This repository contains a solution to the 1 billion row challenge, written in rust.
The solution uses the concept of divide-and-conquer, by dividing the input file into chunks and processing them in parallel.
The IO is done by creating a mmap
from the challenge file. This allows the solution to achieve read speeds of up to 900Mb/s in my Mac air M1 16GB 1TB of SSD storage.
This implementation also uses little memory. I completely avoid 'user' heap-allocations (however the standard-library might heap-allocate internally). As the number of unique station names is bounded by 10000, the data structures used to aggregate the data are very lightweight. In my tests the program stabilizes at about 8.5Mb.
We also parse the input as bytes to avoid string overhead.

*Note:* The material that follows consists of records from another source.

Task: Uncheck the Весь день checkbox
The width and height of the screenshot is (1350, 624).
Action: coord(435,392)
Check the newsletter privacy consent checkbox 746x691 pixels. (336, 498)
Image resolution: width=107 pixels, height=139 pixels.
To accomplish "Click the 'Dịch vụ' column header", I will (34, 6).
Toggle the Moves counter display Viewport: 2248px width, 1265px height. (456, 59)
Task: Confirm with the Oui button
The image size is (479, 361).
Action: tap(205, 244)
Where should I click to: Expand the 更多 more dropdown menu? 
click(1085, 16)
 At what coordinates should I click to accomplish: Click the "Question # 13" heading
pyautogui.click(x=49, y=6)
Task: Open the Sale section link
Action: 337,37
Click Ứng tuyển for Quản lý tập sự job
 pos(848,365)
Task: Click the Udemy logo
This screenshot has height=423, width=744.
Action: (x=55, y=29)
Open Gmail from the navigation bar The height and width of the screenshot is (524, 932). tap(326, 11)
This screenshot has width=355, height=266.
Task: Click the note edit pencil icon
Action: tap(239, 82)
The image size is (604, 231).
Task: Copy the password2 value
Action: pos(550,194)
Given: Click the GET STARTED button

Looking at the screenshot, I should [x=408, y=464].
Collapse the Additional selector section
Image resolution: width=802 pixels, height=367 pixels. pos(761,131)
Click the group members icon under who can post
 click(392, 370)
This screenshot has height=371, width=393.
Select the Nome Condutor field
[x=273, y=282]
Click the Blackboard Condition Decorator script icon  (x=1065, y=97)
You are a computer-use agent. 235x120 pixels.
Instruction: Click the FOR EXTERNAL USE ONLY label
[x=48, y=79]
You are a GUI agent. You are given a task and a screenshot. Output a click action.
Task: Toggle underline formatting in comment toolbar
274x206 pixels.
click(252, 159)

To time execution, we can use the time command (we build before run to avoid timing the compiler):
cargo build && time cargo run -r src/main.rs measurements.txt
The program receives the filename as input. Details on generating the file at: https://github.com/gunnarmorling/1brc
Time outputs the results like this:
80.97s user 13.88s system 545% cpu 17.392 total
With total
being the actual elapsed time.
To optimize the code while i iterated on it, i used flamegraph from cargo itself:
With root:
sudo CARGO_PROFILE_RELEASE_DEBUG=true cargo flamegraph -r -- measurements.txt
In order to quickly test different implementations i used a sample file containing a tenth of the original lines. This file can be created from the original with the get_sample.sh
script
I wanted to avoid using any external crates. The only exception was libc
which provides cross-platform C bindings so we could call mmap
.
The standard-library's HashMap doesn't implement the fastest hash algorithm for our use case. We can use crates like hashbrown to leverage faster (but DoS vulnerable) hashing algorithms.
The branch phcs/hashbrown-version
uses that crate and gets a speed-up of 2 seconds in my machine. It reaches read-speeds of 1Gb/s+.